My work is an ongoing expression of my daily relationship with the meditation practices of Bon Buddhism and my personal world. My interaction with the daily and ever-changing moments of desire, aversion and disconnection are the ‘working ground’ and the wellspring of these collages.
Creating these collages is my way of bringing the Buddhist teachings into the ‘dance of life’. Each represents the transformative possibilities in any given moment and I encourage the viewer as he/she stands in front of one of them, to take a moment, to breathe and connect to the open space of one’s mind (heart and mind are ‘one’ in the Tibetan tradition) before the dialogue begins.
THE PAST
For over forty years, as a Martha Graham-based modern dancer and master teacher, I pushed myself to go beyond perceived limitations and boundaries in the quest for absolute union of body, mind, and spirit.
My life in (and out of) the studio was a complex of relationships to the conscious and sub-conscious worlds.
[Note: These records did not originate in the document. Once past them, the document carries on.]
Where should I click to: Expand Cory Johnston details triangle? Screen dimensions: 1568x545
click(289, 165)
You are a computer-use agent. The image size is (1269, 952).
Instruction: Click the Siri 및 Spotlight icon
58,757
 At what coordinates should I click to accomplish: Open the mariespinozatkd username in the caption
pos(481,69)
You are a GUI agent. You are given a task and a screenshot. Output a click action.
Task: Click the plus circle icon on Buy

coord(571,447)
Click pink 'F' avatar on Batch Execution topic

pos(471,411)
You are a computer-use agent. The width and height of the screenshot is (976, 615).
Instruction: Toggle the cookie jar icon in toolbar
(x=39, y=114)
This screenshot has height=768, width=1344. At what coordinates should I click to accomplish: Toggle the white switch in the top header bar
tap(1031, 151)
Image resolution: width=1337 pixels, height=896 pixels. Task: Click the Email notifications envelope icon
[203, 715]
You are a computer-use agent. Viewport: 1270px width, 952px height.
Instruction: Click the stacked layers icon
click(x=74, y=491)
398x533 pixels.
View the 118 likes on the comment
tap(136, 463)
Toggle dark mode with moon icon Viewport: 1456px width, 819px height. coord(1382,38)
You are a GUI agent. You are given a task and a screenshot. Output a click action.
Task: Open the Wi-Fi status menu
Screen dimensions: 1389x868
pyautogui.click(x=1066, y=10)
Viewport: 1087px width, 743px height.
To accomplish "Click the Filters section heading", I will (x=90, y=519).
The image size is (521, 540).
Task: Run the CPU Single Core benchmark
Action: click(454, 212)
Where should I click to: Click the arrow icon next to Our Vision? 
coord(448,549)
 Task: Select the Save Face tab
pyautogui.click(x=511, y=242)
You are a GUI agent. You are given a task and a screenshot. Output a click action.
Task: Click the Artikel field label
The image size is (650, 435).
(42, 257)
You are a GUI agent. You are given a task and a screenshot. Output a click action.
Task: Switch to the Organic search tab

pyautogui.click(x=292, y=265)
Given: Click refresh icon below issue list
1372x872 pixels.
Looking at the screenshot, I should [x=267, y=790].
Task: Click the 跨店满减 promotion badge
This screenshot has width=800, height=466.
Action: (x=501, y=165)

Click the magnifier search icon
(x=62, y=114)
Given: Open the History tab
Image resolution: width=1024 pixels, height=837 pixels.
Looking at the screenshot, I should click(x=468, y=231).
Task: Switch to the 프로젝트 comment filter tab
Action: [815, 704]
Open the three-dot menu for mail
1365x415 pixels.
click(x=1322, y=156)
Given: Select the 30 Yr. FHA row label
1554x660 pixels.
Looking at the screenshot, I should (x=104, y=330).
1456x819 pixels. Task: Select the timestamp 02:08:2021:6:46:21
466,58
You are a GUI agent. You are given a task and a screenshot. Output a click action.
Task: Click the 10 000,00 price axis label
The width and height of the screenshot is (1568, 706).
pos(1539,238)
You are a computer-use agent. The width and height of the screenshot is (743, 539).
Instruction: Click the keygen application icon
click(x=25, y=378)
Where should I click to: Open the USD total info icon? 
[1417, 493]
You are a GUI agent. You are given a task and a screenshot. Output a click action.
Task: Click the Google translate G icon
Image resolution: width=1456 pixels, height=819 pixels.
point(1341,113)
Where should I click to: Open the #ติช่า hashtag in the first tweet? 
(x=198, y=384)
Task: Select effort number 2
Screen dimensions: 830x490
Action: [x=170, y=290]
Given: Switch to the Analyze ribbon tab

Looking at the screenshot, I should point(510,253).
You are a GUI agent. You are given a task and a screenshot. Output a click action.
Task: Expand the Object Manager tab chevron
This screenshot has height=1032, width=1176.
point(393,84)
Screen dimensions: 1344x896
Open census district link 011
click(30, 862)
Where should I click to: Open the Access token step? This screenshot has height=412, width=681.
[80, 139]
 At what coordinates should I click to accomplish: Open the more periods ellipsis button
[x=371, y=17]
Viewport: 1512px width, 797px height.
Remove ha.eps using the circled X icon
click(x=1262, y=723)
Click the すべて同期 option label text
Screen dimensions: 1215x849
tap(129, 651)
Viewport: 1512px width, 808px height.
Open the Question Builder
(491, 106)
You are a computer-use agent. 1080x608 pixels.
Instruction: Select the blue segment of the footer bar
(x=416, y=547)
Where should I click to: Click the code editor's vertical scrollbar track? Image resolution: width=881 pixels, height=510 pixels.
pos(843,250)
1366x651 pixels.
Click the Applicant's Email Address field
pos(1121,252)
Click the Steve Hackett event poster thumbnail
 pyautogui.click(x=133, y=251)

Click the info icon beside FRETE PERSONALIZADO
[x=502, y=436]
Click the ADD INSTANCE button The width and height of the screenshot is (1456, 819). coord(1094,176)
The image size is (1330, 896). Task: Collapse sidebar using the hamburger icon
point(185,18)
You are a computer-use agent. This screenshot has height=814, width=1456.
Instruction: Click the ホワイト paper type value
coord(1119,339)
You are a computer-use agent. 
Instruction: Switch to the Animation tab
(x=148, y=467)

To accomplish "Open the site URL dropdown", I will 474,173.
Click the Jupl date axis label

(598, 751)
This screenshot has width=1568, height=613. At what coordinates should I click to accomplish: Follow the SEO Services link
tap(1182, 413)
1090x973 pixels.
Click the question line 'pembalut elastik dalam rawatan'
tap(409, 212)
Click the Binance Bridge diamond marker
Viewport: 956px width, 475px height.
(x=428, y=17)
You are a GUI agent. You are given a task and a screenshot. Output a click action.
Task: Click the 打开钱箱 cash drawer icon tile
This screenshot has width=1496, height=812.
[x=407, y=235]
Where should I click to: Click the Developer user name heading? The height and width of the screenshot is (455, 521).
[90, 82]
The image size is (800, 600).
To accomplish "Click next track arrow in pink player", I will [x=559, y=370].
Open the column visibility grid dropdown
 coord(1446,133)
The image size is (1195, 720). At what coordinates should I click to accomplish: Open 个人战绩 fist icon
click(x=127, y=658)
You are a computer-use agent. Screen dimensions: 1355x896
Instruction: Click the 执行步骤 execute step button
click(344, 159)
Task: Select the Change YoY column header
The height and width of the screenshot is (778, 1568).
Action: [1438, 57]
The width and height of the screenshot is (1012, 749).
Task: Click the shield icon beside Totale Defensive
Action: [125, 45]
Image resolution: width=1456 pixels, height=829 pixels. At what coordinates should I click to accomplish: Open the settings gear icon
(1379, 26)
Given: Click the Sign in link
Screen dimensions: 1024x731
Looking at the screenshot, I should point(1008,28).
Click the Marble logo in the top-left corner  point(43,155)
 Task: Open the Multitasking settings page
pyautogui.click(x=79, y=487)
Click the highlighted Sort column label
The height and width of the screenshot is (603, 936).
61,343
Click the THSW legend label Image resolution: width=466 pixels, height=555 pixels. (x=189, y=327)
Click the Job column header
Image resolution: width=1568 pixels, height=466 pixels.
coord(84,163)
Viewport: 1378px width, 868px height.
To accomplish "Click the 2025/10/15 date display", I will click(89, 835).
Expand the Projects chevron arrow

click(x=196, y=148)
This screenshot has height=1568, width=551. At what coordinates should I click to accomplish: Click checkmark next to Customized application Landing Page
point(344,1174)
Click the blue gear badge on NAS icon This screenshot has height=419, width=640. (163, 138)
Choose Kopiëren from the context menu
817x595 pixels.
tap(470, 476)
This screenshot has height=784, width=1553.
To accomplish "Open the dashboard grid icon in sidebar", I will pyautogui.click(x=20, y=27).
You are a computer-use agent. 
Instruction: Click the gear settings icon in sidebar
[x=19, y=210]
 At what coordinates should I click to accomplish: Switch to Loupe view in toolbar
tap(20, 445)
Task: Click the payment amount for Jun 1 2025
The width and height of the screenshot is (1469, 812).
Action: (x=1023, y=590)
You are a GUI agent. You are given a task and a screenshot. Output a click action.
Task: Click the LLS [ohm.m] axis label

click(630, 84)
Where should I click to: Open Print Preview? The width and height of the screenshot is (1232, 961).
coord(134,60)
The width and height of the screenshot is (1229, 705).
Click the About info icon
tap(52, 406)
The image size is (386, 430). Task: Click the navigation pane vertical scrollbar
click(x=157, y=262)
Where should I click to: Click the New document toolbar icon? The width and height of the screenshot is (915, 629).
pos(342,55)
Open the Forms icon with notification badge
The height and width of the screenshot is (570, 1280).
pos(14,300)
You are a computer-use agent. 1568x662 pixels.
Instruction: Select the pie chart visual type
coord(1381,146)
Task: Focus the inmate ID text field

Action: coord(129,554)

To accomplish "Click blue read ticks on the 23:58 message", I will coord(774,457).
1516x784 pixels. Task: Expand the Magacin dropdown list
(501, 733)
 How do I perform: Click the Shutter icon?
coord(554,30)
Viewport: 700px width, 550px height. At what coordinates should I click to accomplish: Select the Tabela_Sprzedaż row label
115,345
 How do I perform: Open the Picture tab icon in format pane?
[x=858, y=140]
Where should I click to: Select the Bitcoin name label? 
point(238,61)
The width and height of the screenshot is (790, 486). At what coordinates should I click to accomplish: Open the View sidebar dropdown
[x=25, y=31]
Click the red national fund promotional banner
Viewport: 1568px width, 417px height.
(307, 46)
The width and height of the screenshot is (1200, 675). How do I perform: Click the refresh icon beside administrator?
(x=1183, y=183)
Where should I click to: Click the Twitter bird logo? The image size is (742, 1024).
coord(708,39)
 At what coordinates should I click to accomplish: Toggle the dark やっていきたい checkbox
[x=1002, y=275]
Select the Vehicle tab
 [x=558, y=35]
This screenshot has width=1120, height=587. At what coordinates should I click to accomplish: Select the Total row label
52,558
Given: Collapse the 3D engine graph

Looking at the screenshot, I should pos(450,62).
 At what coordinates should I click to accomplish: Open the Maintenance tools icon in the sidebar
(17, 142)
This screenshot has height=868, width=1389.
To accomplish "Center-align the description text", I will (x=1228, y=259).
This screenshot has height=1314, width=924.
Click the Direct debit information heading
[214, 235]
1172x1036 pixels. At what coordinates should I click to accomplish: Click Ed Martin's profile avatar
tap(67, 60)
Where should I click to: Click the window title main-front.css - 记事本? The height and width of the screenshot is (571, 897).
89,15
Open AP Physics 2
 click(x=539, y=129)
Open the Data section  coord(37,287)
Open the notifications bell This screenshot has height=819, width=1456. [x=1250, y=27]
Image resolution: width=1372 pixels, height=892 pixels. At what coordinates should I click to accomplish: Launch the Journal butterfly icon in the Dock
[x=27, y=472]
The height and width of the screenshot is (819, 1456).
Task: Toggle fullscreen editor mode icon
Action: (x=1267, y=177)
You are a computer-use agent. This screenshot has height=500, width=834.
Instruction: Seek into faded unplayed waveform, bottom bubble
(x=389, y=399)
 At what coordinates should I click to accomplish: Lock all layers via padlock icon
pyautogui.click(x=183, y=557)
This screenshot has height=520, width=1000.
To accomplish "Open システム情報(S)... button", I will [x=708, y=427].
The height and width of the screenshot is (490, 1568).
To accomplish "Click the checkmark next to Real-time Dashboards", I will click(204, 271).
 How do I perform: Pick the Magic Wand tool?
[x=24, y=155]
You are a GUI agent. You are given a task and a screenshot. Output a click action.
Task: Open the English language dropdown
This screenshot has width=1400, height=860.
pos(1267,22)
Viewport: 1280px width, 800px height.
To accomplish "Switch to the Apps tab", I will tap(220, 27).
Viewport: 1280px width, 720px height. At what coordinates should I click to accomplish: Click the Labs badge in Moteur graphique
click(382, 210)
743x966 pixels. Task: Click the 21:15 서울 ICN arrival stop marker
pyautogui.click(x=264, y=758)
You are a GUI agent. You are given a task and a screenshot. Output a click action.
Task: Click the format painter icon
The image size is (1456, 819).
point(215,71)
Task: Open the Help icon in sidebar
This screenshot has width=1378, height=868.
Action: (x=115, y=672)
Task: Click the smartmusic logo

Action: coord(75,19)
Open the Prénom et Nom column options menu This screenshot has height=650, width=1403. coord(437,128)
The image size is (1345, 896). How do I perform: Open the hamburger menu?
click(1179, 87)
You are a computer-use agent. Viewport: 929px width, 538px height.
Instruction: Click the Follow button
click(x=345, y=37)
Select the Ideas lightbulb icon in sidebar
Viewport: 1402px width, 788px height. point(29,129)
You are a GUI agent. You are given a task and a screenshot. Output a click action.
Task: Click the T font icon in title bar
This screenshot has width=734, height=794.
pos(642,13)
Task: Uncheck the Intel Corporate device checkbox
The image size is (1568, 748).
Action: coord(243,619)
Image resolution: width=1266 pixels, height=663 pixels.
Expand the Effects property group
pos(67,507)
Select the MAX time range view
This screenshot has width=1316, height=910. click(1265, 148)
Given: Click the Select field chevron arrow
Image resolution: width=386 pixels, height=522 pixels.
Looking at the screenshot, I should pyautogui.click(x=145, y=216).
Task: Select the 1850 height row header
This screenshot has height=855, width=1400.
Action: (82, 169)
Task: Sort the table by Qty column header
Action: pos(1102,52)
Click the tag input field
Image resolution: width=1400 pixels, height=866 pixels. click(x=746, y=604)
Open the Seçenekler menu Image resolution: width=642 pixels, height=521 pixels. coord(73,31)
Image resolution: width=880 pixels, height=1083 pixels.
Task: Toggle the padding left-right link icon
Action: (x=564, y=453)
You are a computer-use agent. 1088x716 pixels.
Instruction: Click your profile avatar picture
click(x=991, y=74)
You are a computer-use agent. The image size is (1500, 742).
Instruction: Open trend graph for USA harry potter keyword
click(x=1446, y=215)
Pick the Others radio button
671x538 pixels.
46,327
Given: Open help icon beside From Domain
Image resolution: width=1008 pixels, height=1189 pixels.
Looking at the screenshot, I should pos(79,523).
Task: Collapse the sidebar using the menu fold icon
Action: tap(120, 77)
With bare feet upon a smooth wooden floor, I physically worked my way from the ground to standing – moving through space in diagonals, parallels and spirals – rising and falling – while metaphorically I embodied archetypes and the complexity of the human realm to the accompaniment of primal drums or an unbridled piano. My primary relationships were with the ground below me – mother earth – and the space through which I travelled. In dance, these elements and I became one. This was my language, my world that I had come to trust and know so well.
The extreme rigors of the career eventually took its toll on my body and I had to stop teaching. Devastated, I retreated, grieving the death of ‘me’ as I had known her for my whole life. It was during this time that I decided to make a personal commitment to deepen and strengthen my Tibetan Buddhist meditation studies of many years.
I enrolled in a personal-transformational program in the USA called The 3 Doors Academy, created by Tenzin Wangyal Rinpoche. In the program, using self-reflection, journaling, and daily formal and informal practices of Bon and Dzogchen meditation, the practitioner was required to embrace and transform personal challenges in the areas of self, family, and work/community. All in all, we had to complete 63 transformations, written and submitted over the course of 2 1/2 years.
During this intense process, I embraced my ‘lost self’, befriending and dissolving the grief, anger, fear, and personal angst about the loss of creative expression that was so vital to me and my loss of status and value in the ‘world’.
Over time I made peace with and let go of the need to ‘be a somebody’ and opened into the uncertainty of what was next. Immersing myself in beginner’s mind I began to choreograph and dance in a different way by making collages.